Mark Thompson (August 19, 1952 – August 23, 2016) was an American journalist and author. He was a senior editor for The Advocate and the author of several books about LGBT culture. He received the Pioneer Award from the Lambda Literary Foundation in 2008.

==Early life==
Mark Thompson was born on the Monterey Peninsula in California. He graduated from San Francisco State University, where he studied journalism. While in college, he became a gay activist and joined the Radical Faeries. He was also the co-founder of the Gay Students Coalition with Professor John Paul De Cecco as the faculty advisor, and started a gay newspaper on campus.

==Career==
Thompson became a journalist for The Advocate, the main LGBT magazine in the United States, in 1975. For two decades, he wrote many articles about gay activism and the responses to the HIV/AIDS epidemic. He also conducted many interviews, including gay British painter David Hockney and gay politician Harvey Milk.

Thompson was the author of four books about gay culture, including a history of The Advocate. He also wrote his memoir. Additionally, he was an amateur photographer, and he exhibited his photography of Harry Hay and others in San Francisco.

Thompson was the recipient of the Pioneer Award from the Lambda Literary Foundation in 2008.

==Personal life==
Thompson was married to Malcolm Boyd, an Episcopal priest who was 30 years older than him and predeceased him. They met in 1984 and married in 2013. They lived in Silver Lake, a neighborhood of Los Angeles, California. Boyd's role as spiritual leader inspired Thompson to explore his own spirituality. Mark, in the course of writing books on queer spirituality, began to see and believe that gay people had a "magical, deep, mysterious quality". This viewpoint, along with the emotional support of his husband, invigorated his sense of self esteem and the belief that given the choice he would "never have chosen to be any other way" than gay. It was Thompson's hope that his work would serve to help other queer people with their spiritual struggles.

Thompson joined the Radical Faeries while in college. He was a cofounder of Black Leather Wings, an organization for spiritual gay leather folk, a mostly pagan group affiliated with the Radical Faeries.
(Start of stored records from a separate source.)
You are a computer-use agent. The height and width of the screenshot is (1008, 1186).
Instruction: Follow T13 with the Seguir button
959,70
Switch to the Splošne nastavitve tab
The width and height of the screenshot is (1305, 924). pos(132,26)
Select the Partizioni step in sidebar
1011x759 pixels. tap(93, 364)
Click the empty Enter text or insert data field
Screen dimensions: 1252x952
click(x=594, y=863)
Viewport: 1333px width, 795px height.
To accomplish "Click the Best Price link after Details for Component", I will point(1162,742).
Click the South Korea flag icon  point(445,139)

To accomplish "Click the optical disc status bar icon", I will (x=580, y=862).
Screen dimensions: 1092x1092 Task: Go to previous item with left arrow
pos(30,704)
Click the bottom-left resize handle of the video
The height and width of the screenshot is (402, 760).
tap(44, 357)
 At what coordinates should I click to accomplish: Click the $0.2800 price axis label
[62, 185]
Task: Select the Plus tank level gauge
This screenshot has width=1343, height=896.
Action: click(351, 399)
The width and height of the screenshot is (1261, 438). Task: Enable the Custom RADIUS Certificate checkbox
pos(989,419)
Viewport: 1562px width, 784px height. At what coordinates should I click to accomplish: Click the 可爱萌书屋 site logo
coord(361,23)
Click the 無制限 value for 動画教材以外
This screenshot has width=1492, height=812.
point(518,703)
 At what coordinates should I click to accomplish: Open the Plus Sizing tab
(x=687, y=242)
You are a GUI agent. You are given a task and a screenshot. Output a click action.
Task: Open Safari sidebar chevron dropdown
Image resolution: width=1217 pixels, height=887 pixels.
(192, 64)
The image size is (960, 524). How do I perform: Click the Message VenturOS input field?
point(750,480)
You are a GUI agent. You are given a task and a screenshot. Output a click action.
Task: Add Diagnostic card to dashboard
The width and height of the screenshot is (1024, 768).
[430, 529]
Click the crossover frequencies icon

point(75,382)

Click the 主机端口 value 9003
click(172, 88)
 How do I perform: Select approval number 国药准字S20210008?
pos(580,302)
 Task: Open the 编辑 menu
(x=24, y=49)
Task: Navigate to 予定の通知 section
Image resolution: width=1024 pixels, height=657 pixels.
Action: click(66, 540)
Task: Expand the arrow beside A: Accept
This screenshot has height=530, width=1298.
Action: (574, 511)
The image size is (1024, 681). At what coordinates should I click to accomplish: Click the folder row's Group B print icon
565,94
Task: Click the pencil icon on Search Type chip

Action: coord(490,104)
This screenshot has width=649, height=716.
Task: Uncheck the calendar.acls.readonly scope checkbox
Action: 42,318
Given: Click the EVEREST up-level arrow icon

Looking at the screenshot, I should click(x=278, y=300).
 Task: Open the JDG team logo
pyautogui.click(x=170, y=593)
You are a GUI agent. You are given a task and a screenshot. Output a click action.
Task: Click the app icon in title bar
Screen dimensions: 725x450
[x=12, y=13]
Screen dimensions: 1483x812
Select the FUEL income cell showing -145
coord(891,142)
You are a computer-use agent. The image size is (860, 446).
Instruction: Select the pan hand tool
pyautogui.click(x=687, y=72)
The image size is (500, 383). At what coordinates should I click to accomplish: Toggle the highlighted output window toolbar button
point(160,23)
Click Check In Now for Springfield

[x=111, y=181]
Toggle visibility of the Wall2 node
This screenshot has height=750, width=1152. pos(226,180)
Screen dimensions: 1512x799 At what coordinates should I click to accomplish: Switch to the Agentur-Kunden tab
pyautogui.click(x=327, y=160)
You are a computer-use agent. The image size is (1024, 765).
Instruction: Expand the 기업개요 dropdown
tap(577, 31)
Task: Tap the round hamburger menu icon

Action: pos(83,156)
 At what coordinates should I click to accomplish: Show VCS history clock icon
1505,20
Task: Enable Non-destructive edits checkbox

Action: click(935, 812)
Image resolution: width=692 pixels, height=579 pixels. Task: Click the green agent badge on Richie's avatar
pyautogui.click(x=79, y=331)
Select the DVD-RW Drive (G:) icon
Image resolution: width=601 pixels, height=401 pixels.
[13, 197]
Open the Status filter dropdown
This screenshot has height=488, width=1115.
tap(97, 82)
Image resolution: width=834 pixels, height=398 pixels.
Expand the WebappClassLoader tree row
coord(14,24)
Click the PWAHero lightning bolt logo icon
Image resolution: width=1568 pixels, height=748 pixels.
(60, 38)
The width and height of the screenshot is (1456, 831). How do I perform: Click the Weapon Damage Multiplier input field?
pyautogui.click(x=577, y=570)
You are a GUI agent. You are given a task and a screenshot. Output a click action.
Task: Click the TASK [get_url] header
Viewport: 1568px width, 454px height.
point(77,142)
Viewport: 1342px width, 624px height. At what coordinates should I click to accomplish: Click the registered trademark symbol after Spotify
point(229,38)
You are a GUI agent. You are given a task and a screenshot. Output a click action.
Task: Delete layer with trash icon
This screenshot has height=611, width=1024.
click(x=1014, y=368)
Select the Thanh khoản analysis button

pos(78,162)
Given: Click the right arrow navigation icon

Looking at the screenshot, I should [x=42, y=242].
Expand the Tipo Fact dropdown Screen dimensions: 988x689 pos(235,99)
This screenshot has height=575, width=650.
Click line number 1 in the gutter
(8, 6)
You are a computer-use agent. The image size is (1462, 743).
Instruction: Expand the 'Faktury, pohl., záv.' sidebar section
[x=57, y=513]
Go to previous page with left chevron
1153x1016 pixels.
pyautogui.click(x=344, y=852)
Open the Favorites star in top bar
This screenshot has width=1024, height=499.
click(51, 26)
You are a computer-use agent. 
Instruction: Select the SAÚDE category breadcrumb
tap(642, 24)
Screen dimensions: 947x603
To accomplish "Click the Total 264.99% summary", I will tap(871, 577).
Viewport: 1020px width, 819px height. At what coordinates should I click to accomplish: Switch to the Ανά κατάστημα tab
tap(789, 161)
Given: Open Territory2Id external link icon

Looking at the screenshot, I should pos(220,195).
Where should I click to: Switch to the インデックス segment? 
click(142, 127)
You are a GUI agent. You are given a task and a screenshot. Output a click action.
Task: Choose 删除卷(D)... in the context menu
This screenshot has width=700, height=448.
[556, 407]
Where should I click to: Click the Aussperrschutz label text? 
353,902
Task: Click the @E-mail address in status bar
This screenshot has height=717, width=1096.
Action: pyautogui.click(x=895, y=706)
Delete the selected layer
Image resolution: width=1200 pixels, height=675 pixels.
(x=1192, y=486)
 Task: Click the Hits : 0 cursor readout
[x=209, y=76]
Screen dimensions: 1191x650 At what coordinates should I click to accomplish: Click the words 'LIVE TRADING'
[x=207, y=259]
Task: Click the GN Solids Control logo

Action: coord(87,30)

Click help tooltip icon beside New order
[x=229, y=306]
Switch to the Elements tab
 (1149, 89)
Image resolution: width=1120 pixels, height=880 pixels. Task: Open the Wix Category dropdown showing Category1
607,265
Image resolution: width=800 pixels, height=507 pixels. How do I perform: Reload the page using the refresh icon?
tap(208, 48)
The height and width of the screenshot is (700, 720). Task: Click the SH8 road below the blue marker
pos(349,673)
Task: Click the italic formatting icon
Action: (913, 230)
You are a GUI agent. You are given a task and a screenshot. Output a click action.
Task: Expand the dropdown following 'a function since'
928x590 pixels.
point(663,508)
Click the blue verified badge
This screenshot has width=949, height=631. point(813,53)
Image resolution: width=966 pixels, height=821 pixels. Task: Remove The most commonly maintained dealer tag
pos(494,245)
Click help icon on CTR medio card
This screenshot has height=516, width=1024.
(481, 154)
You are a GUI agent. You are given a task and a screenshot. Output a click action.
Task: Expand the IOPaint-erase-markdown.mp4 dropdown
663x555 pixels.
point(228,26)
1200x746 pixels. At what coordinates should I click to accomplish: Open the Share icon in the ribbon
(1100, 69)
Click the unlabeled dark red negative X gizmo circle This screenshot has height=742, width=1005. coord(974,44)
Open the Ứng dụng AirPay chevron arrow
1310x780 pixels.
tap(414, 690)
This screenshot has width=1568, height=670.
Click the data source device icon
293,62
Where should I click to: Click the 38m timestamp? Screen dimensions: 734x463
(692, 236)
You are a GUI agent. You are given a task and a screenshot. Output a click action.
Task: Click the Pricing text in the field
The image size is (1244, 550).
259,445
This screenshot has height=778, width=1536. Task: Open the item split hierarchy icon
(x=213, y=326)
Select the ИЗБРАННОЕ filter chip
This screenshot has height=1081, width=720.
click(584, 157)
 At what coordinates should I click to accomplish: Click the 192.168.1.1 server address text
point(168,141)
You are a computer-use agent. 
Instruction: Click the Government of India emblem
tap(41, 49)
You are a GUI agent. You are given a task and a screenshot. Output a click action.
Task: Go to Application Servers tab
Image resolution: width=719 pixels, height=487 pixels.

Thompson had HIV/AIDS. In an oral history interview with the Lavender Effect, Thompson described himself as "serial monogamous" at the time he contracted the virus, but admitted to having several boyfriends in a short period of time. He contracted the virus from one of them in 1979 or 1980. Many of his lovers died of the disease, as did his own brother, Kirk. Thompson states that his brother died in his arms in 1987, months before the first effective AIDS medications were released to the public.

Thompson died on August 23, 2016, in Palm Springs, California, where he moved after his husband's death. His cause of death was undetermined, but it was believed he fell or fainted due to illness or side effects from his medication.

==Tribute==
Thompson was honored in 2017 along with other notables, named on bronze bootprints, as part of San Francisco South of Market Leather History Alley.

==Notable works==
- Thompson, Mark (1987). "Gay Spirit: Myth and Meaning"
- Thompson, Mark (1991). "Leather Folk: Radical Sex, People, Politics, and Practice"
- Thompson, Mark (1994). "Gay Soul: Finding the Heart of Gay Spirit and Nature"
- Thompson, Mark (1994). "Long Road to Freedom: The Advocate History of the Gay and Lesbian Movement"
- Thompson, Mark (1997). "Gay Body: A Journey Through Shadow to Self"
- Thompson, Mark (2009). "Advocate Days & Other Stories"
- Thompson, Mark (2011). "The Fire in Moonlight: Stories from the Radical Faeries 1971–2010"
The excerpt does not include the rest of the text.